Sous criticité
Un régime permis par un appoint des neutrons
Les réacteurs hybrides bénéficient d’un appoint de permanent de neutrons, les neutrons de spallation. Ils peuvent se permettre d’être sous-critiques, un grand avantage en termes de sûreté.
Il est utile de revenir sur la notion de criticité. La criticité k représente le nombre de fissions secondaires déclenchées par une fission primaire. Dans un réacteur sous-critique k est inférieur à 1, alors que pour des réacteurs classiques la criticité est juste égale à 1. Ces réacteurs sont dits critiques, car chaque fission initiale conduit, de génération en génération, à un nombre infini de fissions sans toutefois que le rythme de ces fissions ne prenne un tour explosif : tout l’art du pilotage de ces réacteurs consiste à maintenir ce rythme constant.
Dans un réacteur hybride au contraire, on fonctionne dans un régime où la criticité est légèrement inférieure à l’unité : k=0,98 par exemple. Ce choix offre un bon compromis entre une production d’énergie importante, grâce à l’amplification du nombre de fissions, et une sécurité accrue.
L’écart 1 – k représente le chemin à parcourir pour atteindre le régime où la réaction en chaîne s’entretient indéfiniment. Dans un réacteur classique où cet écart est nul, une réaction de fission initiale est à l’origine d’un nombre pratiquement infini de fissions.
Dans un réacteur piloté par un accélérateur (ADS), où l’on renonce à l’auto entretien de la réaction en chaîne en raison d’un appoint de neutrons, celle-ci continue néanmoins à multiplier par un facteur substantiel le nombre de fissions et donc le dégagement d’énergie. Cette multiplication est d’autant plus importante que l’écart de criticité est voisin de 0 : par exemple pour k=0.98, chaque fission initiale engendrera au total 50 fissions, dégageant chacune 200 MeV d’énergie.
L’écart entre la valeur 1 et la criticité k représente également la marge de sécurité d’un réacteur hybride. Dans un réacteur critique, où cette marge est nulle, on table pour le contrôle sur l’existence de neutrons produits avec un retard de l’ordre de la minute qui donnent le temps d’actionner des barres de contrôle absorbantes. Cette fraction des neutrons retardés est une mesure de la marge de sécurité. Inférieure au pourcent, elle est environ de 0,65 % pour un REP et de 0,4 % pour un réacteur rapide comme SuperPhenix.
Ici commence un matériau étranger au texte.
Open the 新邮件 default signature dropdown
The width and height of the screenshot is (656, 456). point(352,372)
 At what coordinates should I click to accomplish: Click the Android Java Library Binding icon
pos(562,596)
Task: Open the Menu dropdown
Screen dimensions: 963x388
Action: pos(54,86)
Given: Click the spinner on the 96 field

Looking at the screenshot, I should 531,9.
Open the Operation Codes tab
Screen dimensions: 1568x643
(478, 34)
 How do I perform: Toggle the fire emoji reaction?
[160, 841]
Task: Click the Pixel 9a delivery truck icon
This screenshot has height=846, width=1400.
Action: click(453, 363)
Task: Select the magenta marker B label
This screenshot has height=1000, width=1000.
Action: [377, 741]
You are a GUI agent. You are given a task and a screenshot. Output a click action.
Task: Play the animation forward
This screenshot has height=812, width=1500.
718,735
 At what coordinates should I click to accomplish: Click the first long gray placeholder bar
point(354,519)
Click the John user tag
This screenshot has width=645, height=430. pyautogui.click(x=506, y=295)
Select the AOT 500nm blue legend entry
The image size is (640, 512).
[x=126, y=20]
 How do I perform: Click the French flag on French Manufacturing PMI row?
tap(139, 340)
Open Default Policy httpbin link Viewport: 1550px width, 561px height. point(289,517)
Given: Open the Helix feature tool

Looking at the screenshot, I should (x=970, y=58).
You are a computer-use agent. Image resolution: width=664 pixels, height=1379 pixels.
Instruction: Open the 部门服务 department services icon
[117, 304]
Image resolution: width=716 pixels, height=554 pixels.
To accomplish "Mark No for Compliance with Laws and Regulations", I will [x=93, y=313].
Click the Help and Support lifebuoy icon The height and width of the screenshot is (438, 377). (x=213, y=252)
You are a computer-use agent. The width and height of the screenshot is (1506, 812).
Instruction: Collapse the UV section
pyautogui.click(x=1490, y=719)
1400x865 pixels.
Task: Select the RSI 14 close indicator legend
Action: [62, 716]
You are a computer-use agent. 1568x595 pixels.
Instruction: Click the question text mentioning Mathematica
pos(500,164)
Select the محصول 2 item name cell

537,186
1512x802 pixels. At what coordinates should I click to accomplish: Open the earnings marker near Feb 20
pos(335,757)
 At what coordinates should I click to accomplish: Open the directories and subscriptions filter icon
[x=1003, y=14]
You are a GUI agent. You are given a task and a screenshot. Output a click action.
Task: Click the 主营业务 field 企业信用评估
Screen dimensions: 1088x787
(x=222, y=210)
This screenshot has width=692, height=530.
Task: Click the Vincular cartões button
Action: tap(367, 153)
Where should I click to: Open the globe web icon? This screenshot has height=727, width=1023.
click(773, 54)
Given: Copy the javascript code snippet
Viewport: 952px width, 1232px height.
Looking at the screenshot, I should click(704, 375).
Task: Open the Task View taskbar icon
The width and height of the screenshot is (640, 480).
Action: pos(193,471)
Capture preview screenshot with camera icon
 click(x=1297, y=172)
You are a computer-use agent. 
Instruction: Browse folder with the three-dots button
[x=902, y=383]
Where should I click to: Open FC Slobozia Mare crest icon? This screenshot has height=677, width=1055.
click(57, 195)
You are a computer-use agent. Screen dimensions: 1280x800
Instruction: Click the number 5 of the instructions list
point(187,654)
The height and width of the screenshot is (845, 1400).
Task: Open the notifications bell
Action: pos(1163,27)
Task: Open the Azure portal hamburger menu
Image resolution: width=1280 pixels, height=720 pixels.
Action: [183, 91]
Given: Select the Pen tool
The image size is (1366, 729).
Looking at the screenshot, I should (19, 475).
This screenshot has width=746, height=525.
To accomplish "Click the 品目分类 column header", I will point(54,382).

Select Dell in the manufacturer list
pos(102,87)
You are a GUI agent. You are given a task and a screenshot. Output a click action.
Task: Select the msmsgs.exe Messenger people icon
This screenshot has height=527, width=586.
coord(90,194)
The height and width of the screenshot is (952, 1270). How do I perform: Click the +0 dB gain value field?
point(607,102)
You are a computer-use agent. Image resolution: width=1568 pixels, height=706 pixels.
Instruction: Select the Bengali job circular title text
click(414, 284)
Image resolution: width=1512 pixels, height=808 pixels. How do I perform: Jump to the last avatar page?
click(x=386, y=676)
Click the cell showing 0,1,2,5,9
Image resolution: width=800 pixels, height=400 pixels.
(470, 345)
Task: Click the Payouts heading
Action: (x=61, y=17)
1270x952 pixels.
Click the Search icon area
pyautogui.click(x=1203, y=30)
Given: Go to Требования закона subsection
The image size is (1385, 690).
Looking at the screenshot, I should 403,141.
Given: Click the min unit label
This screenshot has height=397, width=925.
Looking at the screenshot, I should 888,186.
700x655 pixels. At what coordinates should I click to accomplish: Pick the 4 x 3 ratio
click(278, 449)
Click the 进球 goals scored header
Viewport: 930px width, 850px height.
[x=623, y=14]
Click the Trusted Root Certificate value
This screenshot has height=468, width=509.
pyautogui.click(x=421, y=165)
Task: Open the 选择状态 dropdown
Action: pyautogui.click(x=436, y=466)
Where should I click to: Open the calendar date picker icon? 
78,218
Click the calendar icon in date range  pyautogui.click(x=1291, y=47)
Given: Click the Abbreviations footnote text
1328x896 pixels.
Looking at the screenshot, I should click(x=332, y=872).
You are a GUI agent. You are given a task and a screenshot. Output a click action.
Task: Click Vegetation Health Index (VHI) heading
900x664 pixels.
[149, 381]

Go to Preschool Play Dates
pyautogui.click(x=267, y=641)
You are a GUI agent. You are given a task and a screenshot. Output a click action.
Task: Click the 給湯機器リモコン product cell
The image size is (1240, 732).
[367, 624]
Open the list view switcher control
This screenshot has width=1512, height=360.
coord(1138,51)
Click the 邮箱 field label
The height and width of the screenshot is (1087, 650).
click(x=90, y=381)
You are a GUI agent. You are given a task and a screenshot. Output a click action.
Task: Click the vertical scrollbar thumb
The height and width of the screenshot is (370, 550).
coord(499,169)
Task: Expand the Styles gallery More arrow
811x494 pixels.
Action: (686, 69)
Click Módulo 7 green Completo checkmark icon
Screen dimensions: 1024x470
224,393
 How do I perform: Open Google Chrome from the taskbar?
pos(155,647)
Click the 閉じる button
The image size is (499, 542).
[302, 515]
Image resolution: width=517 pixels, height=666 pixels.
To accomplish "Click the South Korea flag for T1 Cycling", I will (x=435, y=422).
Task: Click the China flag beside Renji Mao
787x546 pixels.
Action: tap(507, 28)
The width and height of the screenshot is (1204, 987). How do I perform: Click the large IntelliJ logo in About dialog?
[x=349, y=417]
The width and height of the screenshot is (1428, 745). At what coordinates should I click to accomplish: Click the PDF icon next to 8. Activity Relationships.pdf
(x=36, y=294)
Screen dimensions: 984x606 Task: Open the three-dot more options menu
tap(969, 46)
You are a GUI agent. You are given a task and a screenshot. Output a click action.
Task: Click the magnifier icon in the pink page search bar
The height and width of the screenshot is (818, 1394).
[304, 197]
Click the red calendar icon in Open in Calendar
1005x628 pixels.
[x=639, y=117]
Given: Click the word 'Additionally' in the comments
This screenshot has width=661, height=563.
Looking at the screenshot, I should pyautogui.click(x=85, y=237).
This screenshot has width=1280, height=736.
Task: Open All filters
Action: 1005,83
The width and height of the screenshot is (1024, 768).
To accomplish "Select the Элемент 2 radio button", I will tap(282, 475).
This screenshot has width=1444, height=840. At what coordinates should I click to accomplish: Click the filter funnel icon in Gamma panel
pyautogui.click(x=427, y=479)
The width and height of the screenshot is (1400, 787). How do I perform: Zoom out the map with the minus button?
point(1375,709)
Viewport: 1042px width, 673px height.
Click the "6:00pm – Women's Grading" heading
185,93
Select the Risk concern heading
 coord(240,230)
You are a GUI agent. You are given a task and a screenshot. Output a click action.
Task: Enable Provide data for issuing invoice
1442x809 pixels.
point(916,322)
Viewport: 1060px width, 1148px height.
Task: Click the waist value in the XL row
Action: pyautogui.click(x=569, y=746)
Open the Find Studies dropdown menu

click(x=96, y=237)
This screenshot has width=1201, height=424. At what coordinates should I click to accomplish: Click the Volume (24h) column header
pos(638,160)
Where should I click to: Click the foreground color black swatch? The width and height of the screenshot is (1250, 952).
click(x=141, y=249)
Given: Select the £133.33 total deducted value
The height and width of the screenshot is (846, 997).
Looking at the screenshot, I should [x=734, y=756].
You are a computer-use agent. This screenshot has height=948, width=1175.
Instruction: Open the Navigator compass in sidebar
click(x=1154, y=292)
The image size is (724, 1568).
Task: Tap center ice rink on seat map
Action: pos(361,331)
La marge de sécurité d’un ADS qui n’est pas tributaire de neutrons retardés est beaucoup plus confortable. Elle est par exemple de 2 %, 3 à 5 fois plus importante, pour une criticité de 98%. Les variations de criticité étant lentes, cette marge offre une sécurité intrinsèque qui n’existe pas dans les réacteurs classiques : c’est l’intensité du faisceau de protons qui détermine la puissance produite, l’arrêt de ce faisceau impliquant l’arrêt du système.